The size of China’s exclusive billionaire’s club has almost doubled in the past five years as the world’s number two economy continued to outpace most others, and its ability to mostly avoid the worst of the coronavirus meant it was one of the few to expand in 2020.
And the Hurun Global Rich List showed 259 people breaking into the billion-dollar bracket—more than the rest of the world combined—taking China total to 1,058, the first country to break the 1,000 mark.
In comparison, second best performer the United States saw 70 new billionaires created, taking its total to 696.
Leading the Chinese pack was Zhong Shanshan of bottled water giant Nongfu, who entered the list for the first time with an $85-billion fortune, putting him number one in Asia and into Hurun’s global top 10. Zhong, a former construction worker, made his cash following a $1.1-billion initial public offering in Hong Kong last year.
However, a clampdown on ecommerce giant Alibaba saw tycoon Jack Ma fall down the pecking order.
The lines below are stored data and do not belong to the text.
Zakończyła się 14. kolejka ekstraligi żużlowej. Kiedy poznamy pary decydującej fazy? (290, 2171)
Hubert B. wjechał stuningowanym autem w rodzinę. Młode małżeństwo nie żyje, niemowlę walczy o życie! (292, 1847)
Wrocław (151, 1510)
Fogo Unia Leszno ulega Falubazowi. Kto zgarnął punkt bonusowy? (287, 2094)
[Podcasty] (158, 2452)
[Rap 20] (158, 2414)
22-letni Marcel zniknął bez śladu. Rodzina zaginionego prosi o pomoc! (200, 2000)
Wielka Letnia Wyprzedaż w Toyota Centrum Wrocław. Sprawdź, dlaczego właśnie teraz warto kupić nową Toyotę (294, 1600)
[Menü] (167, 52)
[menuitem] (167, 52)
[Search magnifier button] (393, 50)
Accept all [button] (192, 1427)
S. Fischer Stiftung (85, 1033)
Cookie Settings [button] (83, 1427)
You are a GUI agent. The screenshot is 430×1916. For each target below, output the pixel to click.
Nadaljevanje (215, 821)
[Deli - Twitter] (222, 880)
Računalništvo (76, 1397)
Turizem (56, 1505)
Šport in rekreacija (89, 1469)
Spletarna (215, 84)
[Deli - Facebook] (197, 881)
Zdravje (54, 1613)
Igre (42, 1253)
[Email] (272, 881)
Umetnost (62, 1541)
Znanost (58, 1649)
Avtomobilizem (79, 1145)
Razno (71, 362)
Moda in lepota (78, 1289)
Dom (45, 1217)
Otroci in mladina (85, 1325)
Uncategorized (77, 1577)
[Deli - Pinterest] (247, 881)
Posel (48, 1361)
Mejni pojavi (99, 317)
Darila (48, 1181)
The one-time darling of China’s entrepreneurs has come under pressure from regulators, who have reigned in Alibaba and fintech arm Ant Group on anti-trust issues.
Three individuals globally added more than $50 billion in a single year, the survey found: Tesla’s Elon Musk, Amazon’s Jeff Bezos and Colin Huang of Pinduoduo, one of China’s fastest-growing ecommerce players.
Overall, China continues to lead the world’s wealth creation, Hurun’s report said, adding 490 new billionaires in the past five years compared with the 160 added in the US.
Hurun Report chairman Rupert Hoogewerf said that even with the pandemic chaos, the past year saw the biggest wealth increase of the past decade due to new listings and booming stock markets.
“Asia has, for the first time in perhaps hundreds of years, more billionaires than the rest of the world combined,” he added.
The report also flagged a shift in Hong Kong, pointing out that the city’s entrepreneurs are now being “dwarfed” by their counterparts in the mainland—only three Hong Kong tycoons make it into the China top 50.
Six of the world’s top 10 cities with the highest concentration of billionaires are now in China, with Beijing top of the heap for the sixth year running.